Autonomous vs Automated processes: a key distinction
While both autonomous and automated processes aim to enhance efficiency, the key distinction lies in their adaptability. Autonomous processes are dynamic, capable of making decisions and adjusting their actions within preset parameters. This adaptability is what sets them apart from traditional automated processes, which follow a static, unchanging routine.
A good (and massive!) real-life example is the Maeslantkering storm surge barrier in the Netherlands — it opens and closes without human interference, based on an assessment of multiple external inputs. When a storm surge of 3 metres above the normal sea level is expected in Rotterdam, we trust that it will do its job.
Opportunities unlocked by autonomous business processes
Hyperautomation: the path to enhanced productivity
For businesses well-acquainted with their processes, transitioning to autonomy can be a significant upgrade. It's akin to hyperautomation, where you can focus on growing your business rather than being bogged down by routine processes. Consider the example of generating orders or quotes for custom machinery. This once complex task requiring extensive programming can now be autonomously handled with no-code solutions, making it accessible even to SMEs. Especially when information can be fed into an application from various sources (Triggre, for example, can connect seamlessly to other applications using the built-in Web APIs functionality).
Case in point: smart warehouse management
In a warehouse scenario, understanding the flow of goods and predicting future requirements can lead to strategic decisions, e.g. preemptive expediting of shipments — meaning, if many incoming shipments are expected, the warehouse can free up space for these by expediting some other shipments. Such foresight, enabled by autonomous systems, helps prevent potential delivery delays, making sure operations run smoothly.
Navigating the risks of autonomous business processes
Testing and trust: the twin pillars of reliable autonomy
While the benefits are substantial, it's crucial to acknowledge and mitigate the risks associated with autonomous processes. Testing these systems thoroughly is key to ensure they function as intended. Trust in these systems is often built over time, and businesses should start by automating processes they are confident about. The principle of 'better safe than sorry' applies here, much like the operational logic of the Maeslantkering water gate mentioned earlier, where a false positive is preferable over a missed threat.
Rule-based decision making: ensuring predictability
Implementing autonomous processes involves setting clear, well-defined rules, often based on observed human behavior or historical data.
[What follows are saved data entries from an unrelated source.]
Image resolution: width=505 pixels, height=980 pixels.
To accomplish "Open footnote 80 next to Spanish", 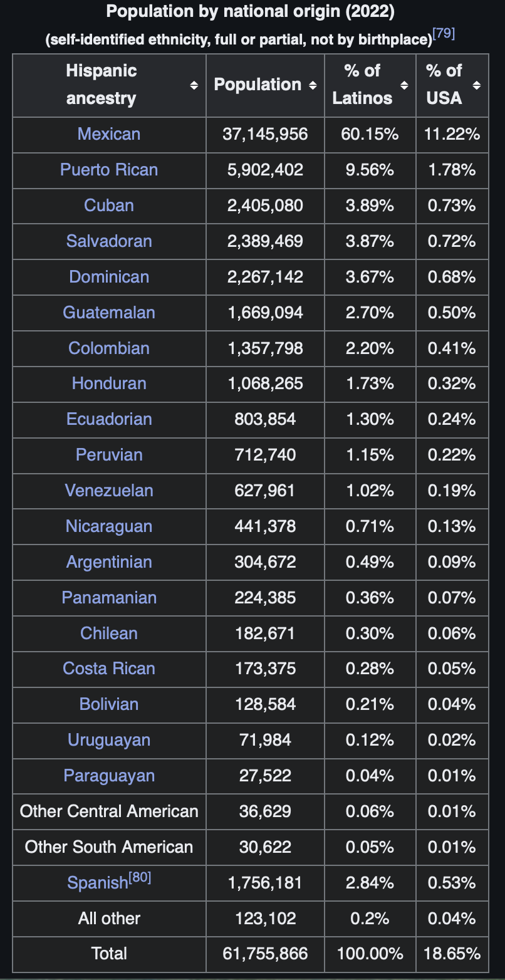I will [x=140, y=878].
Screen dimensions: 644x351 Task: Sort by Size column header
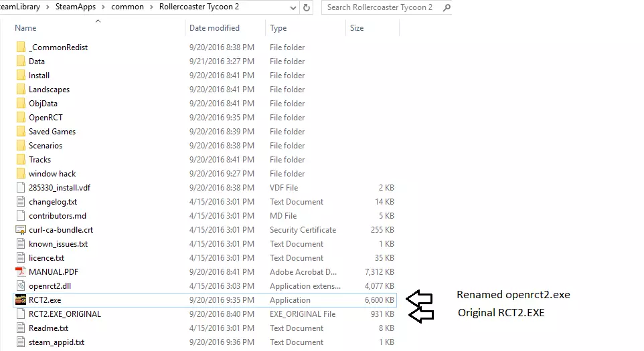pyautogui.click(x=357, y=28)
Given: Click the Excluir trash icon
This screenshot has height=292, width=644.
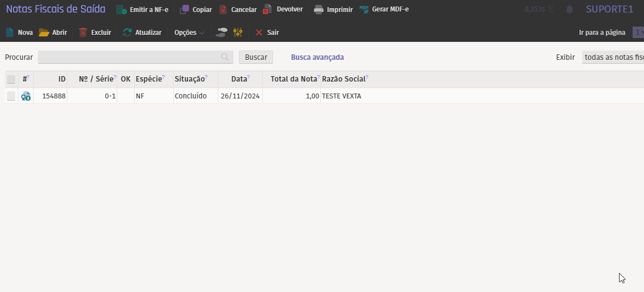Looking at the screenshot, I should pyautogui.click(x=83, y=33).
This ensures that the system's decision-making aligns with the business's expectations and operational standards.
Realistic benefits for SMEs: practical applications
For small and medium businesses, using autonomous processes can really change the game. They're great in areas where decisions depend on things that keep changing, like customer needs or what's in stock. The goal is to free up valuable time for human interaction and creative tasks where human input adds significant value. For instance, an autonomous quotation system for bespoke machinery that factors in customer requests and stock availability can significantly streamline operations.
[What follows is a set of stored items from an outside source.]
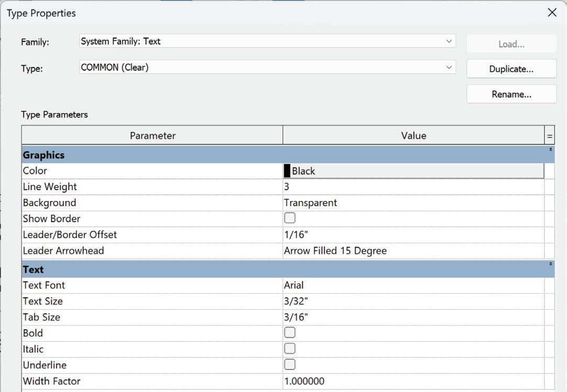Tick the Underline checkbox
Viewport: 567px width, 392px height.
point(290,365)
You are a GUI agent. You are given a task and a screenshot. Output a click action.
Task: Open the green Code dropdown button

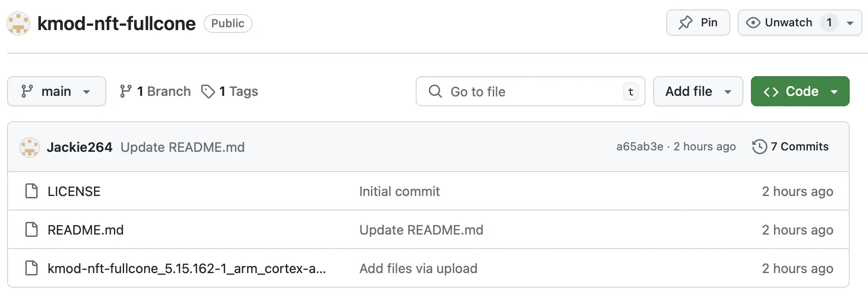coord(800,91)
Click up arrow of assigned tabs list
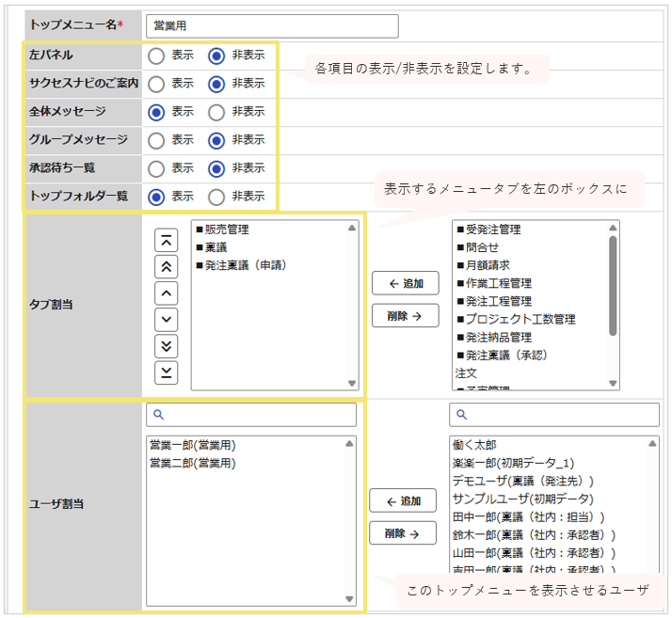The width and height of the screenshot is (672, 618). [x=352, y=228]
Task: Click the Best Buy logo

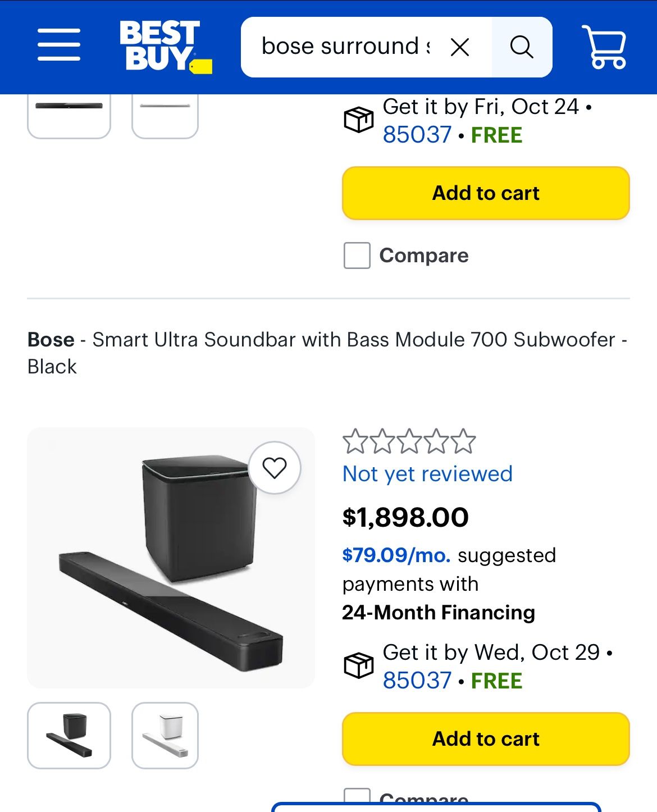Action: 159,46
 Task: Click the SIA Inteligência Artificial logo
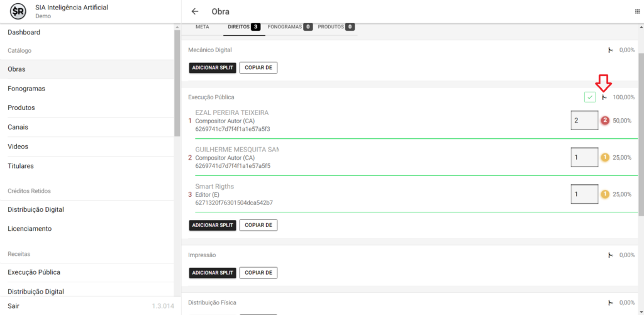coord(18,11)
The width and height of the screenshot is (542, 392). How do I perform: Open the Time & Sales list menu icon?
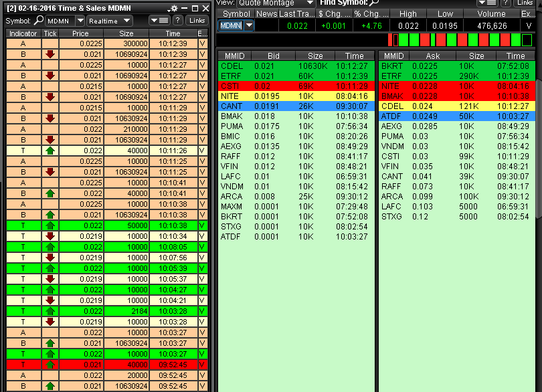pos(160,21)
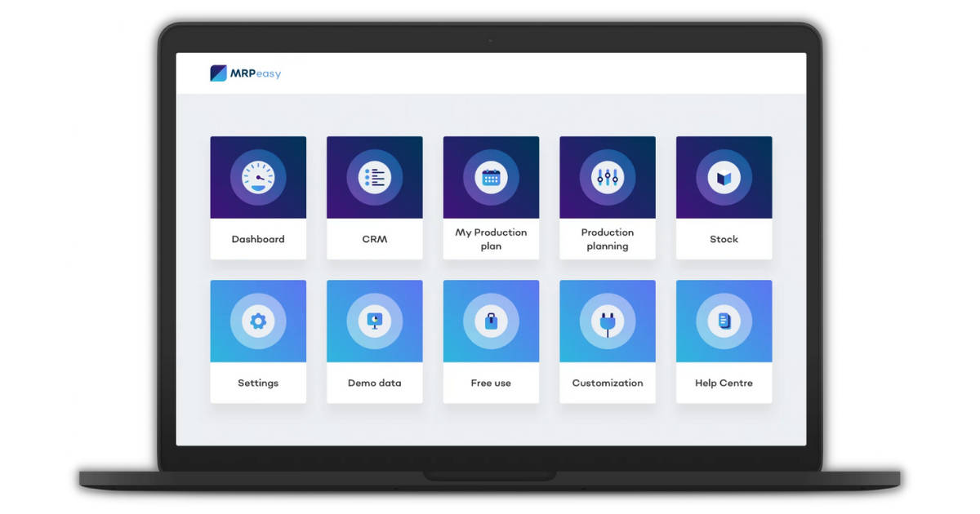980x514 pixels.
Task: Click the Help Centre label
Action: point(724,383)
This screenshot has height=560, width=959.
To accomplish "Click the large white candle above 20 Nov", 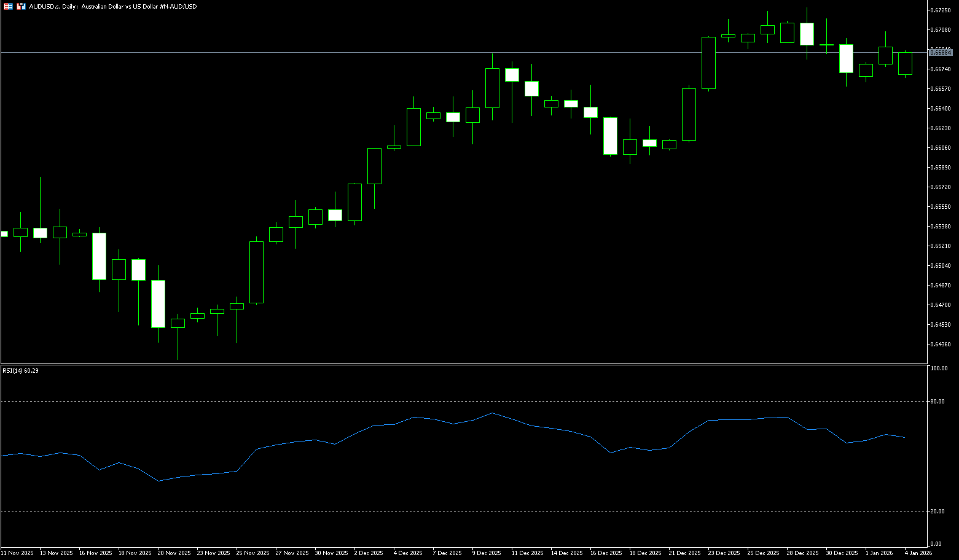I will pos(158,303).
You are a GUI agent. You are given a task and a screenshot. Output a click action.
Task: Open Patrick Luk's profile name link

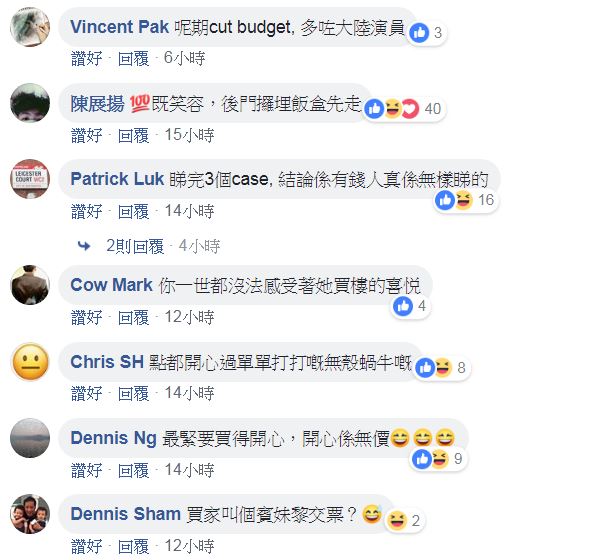tap(117, 179)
Conclusion: embracing the future with autonomous processes
Autonomous business processes are a big step towards smarter, more efficient, and flexible work. After you’ve mastered the first automation steps in your business and automated the core processes, you can take it up a notch. By understanding and using autonomous business processes, SMEs can reach new levels of productivity and creativity, staying ahead in a fast-changing world.